TO-DO LIST:
A. From the renting passage, return the text starting at "More people in" and ending at "the quickest resolution.", word for word.
B. Answer these questions about the renting passage, one per line:
(i) Renting in the U.S. is at its highest level in how many years?
(ii) What kind of loss does the passage say unpaid rent is?
(iii) What does the passage tell landlords to always stay within?
──────── SUPPLIED PASSAGE
More people in the U.S. are renting their living space than any time within the last 50 years. As a landlord, whether you’re looking to rent out a small personal space or you’re overseeing an entire building, this is good news for your revenue…most of the time. Sometimes you may run into a problem with a tenant that, for some reason, has stopped paying their rent. Of course, this is a financial loss, and if tenants can’t or won’t pay their outstanding balance and maintain timely payments, you may need to take further action. There are things you can and can’t do in your efforts to remedy the situation, so always stay within your rights for the quickest resolution.
────────────────
──────── INFORMATION PROVIDED
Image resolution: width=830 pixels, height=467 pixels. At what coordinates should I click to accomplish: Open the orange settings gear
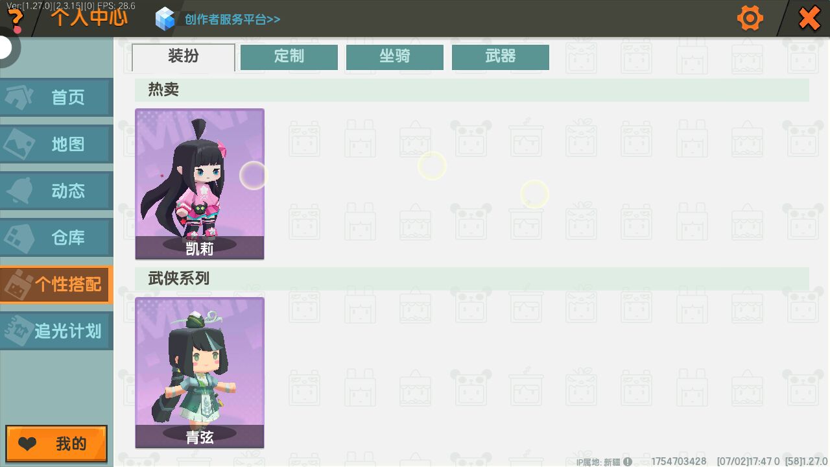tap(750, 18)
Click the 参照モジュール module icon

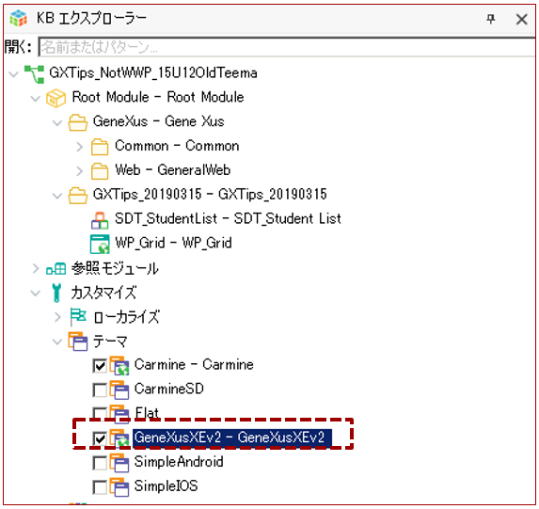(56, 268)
────────────────
──────── INFORMATION PROVIDED
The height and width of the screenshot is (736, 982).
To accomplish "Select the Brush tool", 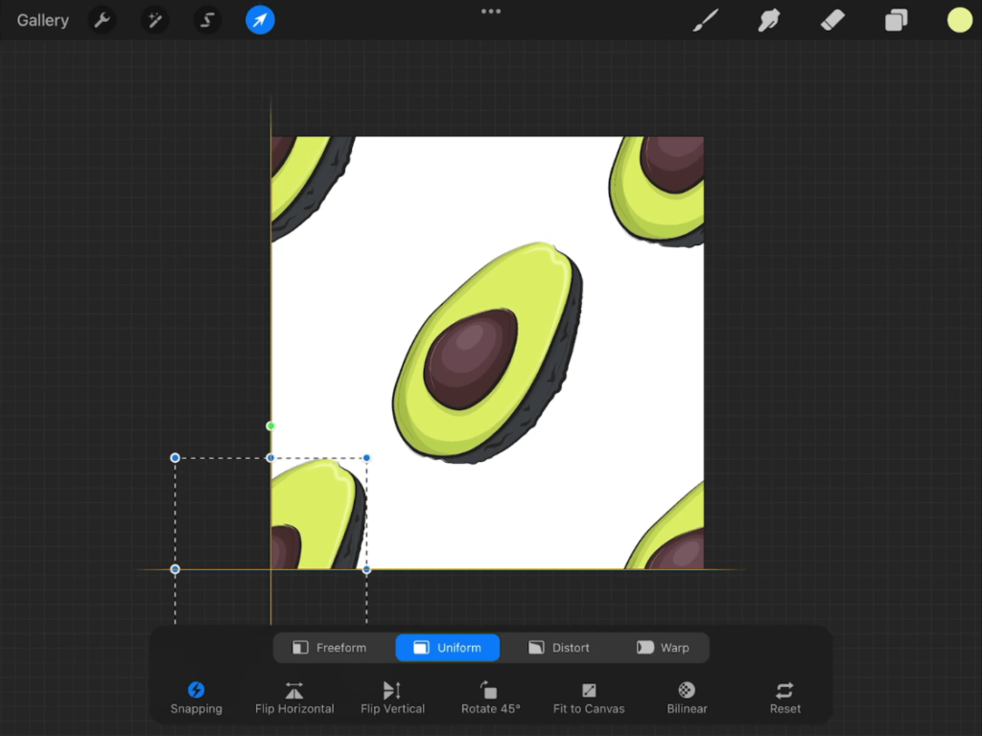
────────────────
ANSWERS PER TASK:
A.
More people in the U.S. are renting their living space than any time within the last 50 years. As a landlord, whether you’re looking to rent out a small personal space or you’re overseeing an entire building, this is good news for your revenue…most of the time. Sometimes you may run into a problem with a tenant that, for some reason, has stopped paying their rent. Of course, this is a financial loss, and if tenants can’t or won’t pay their outstanding balance and maintain timely payments, you may need to take further action. There are things you can and can’t do in your efforts to remedy the situation, so always stay within your rights for the quickest resolution.

B.
(i) 50 years
(ii) A financial loss
(iii) Their rights